Your email points to so many problems…

A near-instantaneous delivery window may not be practical or profitable … but I would also suggest (and I am kind of arguing with myself here) that nobody though two-day delivery was practical not so long ago.  But I do agree that we are seeing a kind of race taking place in which nobody is going to win.

Your Starbucks example is part of why the company is in trouble - management was (and may remain) out of touch with what was taking place in stores.  (Cautionary note to every retail executive!)

I assume you're going to stop doing business with that big box store, and will communicate that experience to the chain's CEO.  If you don't, then you probably can't ever expect improvement.
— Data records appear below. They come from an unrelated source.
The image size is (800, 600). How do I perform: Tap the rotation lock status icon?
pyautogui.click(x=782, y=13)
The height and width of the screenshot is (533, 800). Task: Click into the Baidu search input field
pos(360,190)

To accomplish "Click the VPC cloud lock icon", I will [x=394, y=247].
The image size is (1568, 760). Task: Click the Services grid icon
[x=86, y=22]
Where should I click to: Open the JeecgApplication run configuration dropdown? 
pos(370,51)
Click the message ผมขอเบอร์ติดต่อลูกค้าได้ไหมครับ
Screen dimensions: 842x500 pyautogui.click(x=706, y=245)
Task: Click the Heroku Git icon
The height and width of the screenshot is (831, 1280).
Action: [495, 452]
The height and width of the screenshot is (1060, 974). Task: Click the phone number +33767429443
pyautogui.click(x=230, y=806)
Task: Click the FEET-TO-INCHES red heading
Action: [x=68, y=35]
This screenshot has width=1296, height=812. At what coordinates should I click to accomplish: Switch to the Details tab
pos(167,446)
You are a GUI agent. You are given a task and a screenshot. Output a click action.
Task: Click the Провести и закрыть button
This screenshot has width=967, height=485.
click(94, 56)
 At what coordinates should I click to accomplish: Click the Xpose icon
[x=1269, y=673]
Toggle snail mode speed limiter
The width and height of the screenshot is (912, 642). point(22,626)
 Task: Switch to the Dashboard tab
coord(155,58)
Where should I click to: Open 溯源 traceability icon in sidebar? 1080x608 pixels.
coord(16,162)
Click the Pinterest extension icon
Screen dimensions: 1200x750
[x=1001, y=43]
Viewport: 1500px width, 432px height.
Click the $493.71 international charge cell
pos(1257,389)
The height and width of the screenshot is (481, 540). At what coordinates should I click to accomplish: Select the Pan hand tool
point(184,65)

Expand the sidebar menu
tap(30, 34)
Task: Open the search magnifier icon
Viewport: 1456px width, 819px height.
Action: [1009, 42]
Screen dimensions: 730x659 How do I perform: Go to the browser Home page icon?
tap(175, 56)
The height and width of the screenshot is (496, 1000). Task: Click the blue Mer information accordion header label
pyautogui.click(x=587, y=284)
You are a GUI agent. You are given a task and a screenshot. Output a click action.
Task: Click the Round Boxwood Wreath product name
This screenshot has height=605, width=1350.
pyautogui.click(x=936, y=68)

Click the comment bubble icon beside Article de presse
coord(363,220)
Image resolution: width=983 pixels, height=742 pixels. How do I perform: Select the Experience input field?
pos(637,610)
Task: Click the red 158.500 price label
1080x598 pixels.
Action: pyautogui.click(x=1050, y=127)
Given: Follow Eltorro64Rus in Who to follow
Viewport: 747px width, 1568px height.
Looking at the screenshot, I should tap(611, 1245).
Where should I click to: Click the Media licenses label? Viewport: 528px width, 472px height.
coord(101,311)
And finally … I have to admit that a drone swooping in with a six pack of Fat Tire sounds really, really good.  Where do I sign up for that service?

And finally, on another subject, from MNB readerBob McGehee:

This is another aspect of the newly named ‘Quiet Quitting’.  FYI -- While the phrase may be new but the attitude has been around for a long time.  I first heard it as "Some people work just hard enough so they don't get fired and their employers pay them just enough so they don't quit."

Here's another reason:

One year all the planets aligned and I received a "5 / Consistently exceeds expectations", the top performance rating.  This was the result of many things, i.e., exceeding profit/sales goals, new program enrollment plus being involved in a special project requiring I be on the road for several months. I eagerly awaited my 7-9% raise as defined by the overly complex compensation system but was very disappointed when I got 3.5%.  When I asked my boss about the difference, the somewhat expected reply was "Well, you know we have a max budget for all pay increases but I got special permission to get you the extra."  FYI -- Most employees got a "3 / Meets expectations" resulting in a 3% raise.

For the next 10+ years, my performance was driven only by my personal motivation. 

I feel your pain - in so many ways that describes my pre-MNB work experience.  (Which is at least one of the reasons I hung out my own shingle.)

This happens in a lot of companies and organizations, and the deed often is performed by some executive who never would settle for such treatment.  And then that executive hangs out with other executives and bemoans the work ethic demonstrated by employees.

It is utter B.S. (and I feel so strongly about this that I debated long and hard with myself about whether or not to use the initials).